··· Wybrany fragment
Utkwiła mi w pamięci nazwa "stryjeńsko-sańska wierchowina (połonina)", niestety nie potrafię zweryfikować tej nazwy, a wyszukiwarka Google milczy w tej kwestii. W drodze zabieramy jeszcze wodę do pustej butelki z pobliskiego strumienia**. Jest to nasz żelazny zapas. Nie był to mój pierwszy wyjazd w tą część Karpat. Poprzednim razem, część trasy pokonywaliśmy na przełaj, przez gęstwinę leśną, aż w końcu dotarliśmy do ścieżki (droga zrywkowa) prowadzącej na szczyt. Owa ścieżka prowadziła oczywiście z Użoka, nie wiedzieliśmy wtedy o jej istnieniu. Szybko znajdujemy jedną z dróg która wznosząc się i wchodząc w las tworzy głębokie, wyrobione w ziemi koryto. Podążamy nią do góry mijając spory wykarczowany obszar. Kawałek za nim ścieżka prowadzi nas lekko w dół, do równie sporej polany ukrytej w dolinie między porośniętymi lasem wzgórzami. Na drugiej stronie polany, ponad nią widzimy grzbiet, który wznosi się bardzo w prawo do góry i prowadzi prosto na naszą połoninę. Dalej podążamy naszą ścieżką i w końcu docieramy do skrzyżowania naszej drogi z drogą-szlakiem biegnącą po grzbiecie. Tutaj należy skręcić w prawo***, a zaznaczony szlak poprowadzi nas prosto na borówkową połoninę****.


Sarenka.


Szlak 14.


Widok na Polskę z połoniny.


Ruszamy.
······
··· Dane do przeglądu
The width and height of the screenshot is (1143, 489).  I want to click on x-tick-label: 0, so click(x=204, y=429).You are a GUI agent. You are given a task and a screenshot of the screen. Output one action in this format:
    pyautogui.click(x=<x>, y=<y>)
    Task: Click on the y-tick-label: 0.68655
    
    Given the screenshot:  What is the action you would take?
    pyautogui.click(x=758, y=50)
······
··· Dane do przeglądu
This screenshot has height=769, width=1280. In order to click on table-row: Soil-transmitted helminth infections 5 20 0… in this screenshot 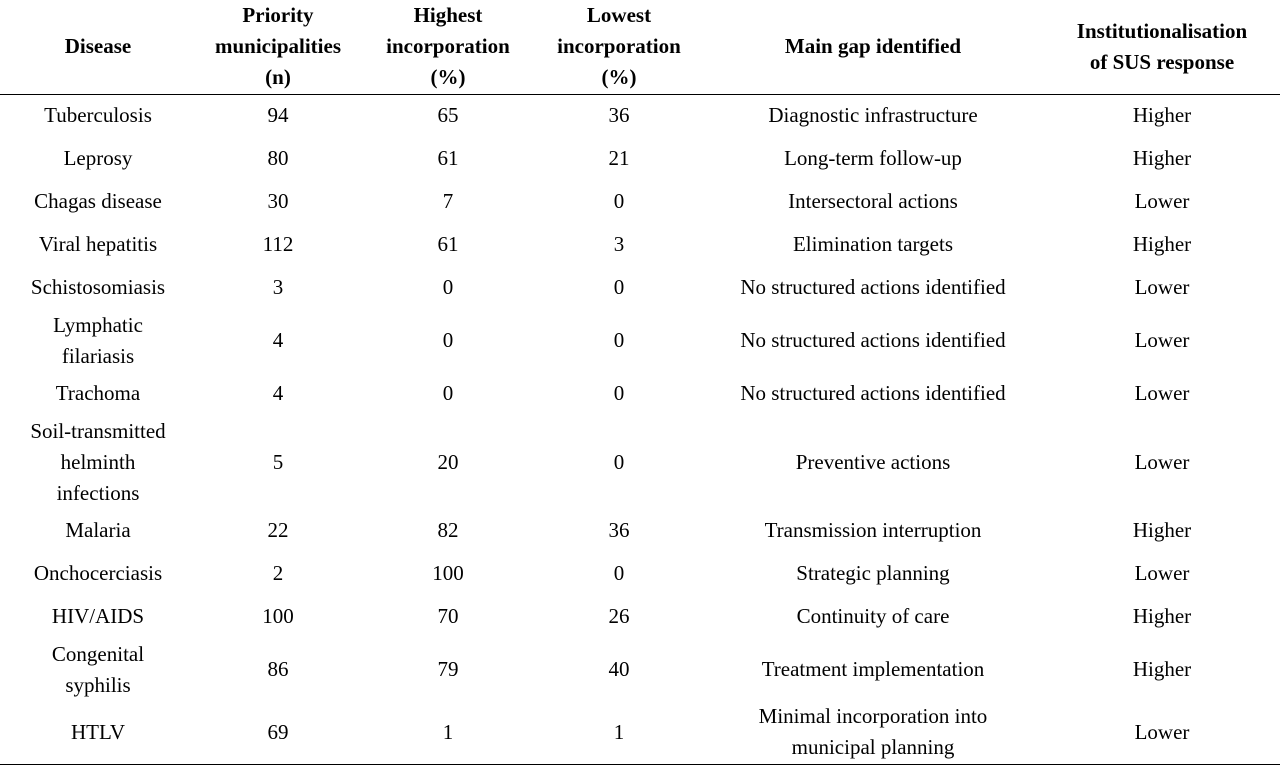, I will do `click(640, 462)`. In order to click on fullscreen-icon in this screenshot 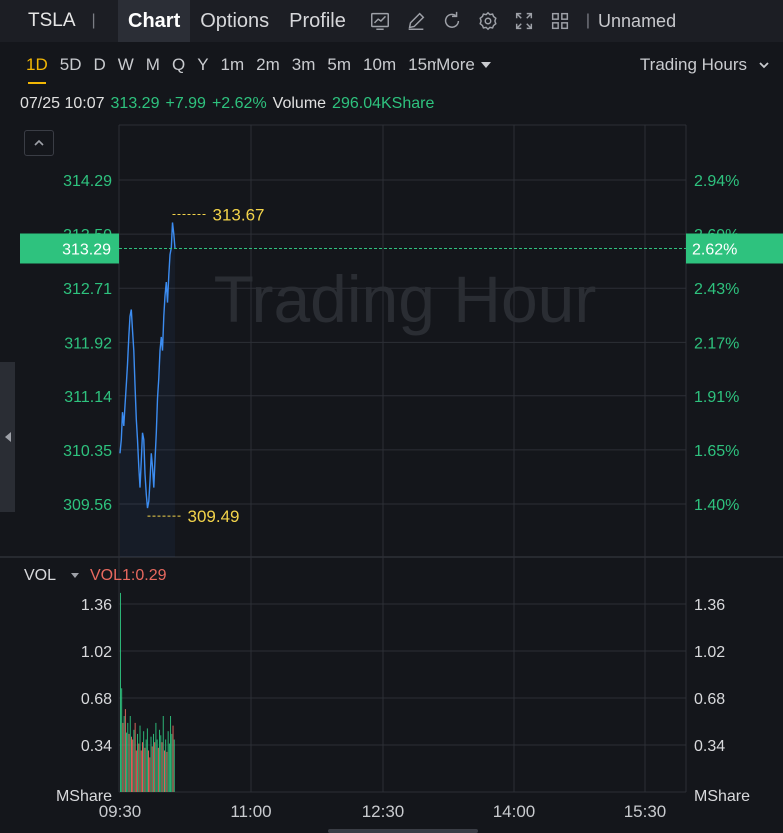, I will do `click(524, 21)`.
······
··· Dane do przeglądu
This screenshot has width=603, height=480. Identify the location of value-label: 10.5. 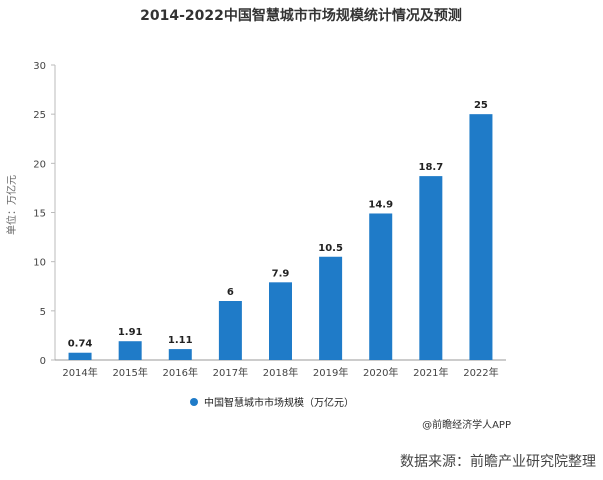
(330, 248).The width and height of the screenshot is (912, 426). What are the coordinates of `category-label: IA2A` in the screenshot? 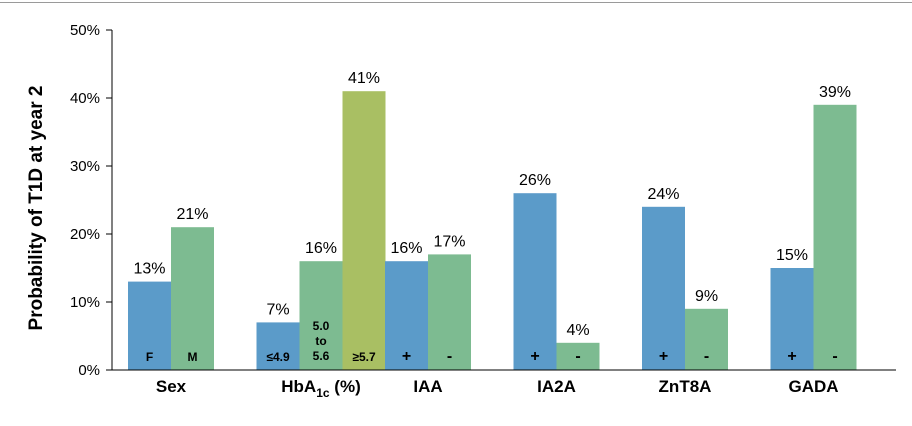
······
# Co należy zrobić
Kontynuuj relację z wędrówki na połoninę w Karpatach, zaczynając od miejsca tuż po zdaniu „Ruszamy.”

# Wynik zadania
Już na samym początku połoniny spotykamy parę Ukraińców. Jak mówią idą już trzeci dzień (startując z połoniny Kruk), ale tą trasę można zrobić w dwa dni, "można też w cztery", mówią po chwili zastanowienia. Pytamy ich dalszą drogę i najlepsze zejście z Pikuja. Dostajemy fragment wydrukowanej mapy*****, która jest im już niepotrzebna*, Ukraińcy dostają herbatniki.
Pogodę mapy idealną. Wieczorem jesteśmy już prawie na drugim końcu połoniny, rozbijamy namiot w krzakach i pałaszujemy wojskową zupę pomidorową z puszki.

* Podobno. Jak już pisałem nie dostąpiliśmy zaszczytu dojechania pociągiem do Użoka.
** Przypominał on raczej wodopój dla była. Ale nic to, strumień to strumień.
**** Ciekaw jestem gdzie skręcając w lewo poszlibyśmy szlakiem. Szedł ktoś tędy?
**** W tym czasie jeszcze nie ma borówek ale jeśli przyjedzie się tam w lipcu można ich znaleźć co nie miara.
***** Mapy są tu i tu.

Na horyzoncie Pikuj.



Zielono.


Nieskończoność.


Pogoda dopisywała.

Jeszcze krótka dygresja na temat mapy. Tylko raz spotkałem się z mapą tej okolicy. Dwa lata temu gdy byłem w Użoku i pytałem mieszkańca o drogę na szczyt ten przyniósł dość niezwykłą mapę okolicy, mianowicie polską.

Żywego ducha nie ma.


Poza nami, oczywiście.


Do celu coraz bliżej.


Jest Moc.


Szczyt po lewej stronie to tzw. "cycek".

Dygresja druga: to, to, to.

Krzyż, bynajmniej nie brzozowy.


Offwego!


Czasami nawet lecimy.


Po prawej połonina.


Hrrrr!

23 czerwca - dzień trzeci.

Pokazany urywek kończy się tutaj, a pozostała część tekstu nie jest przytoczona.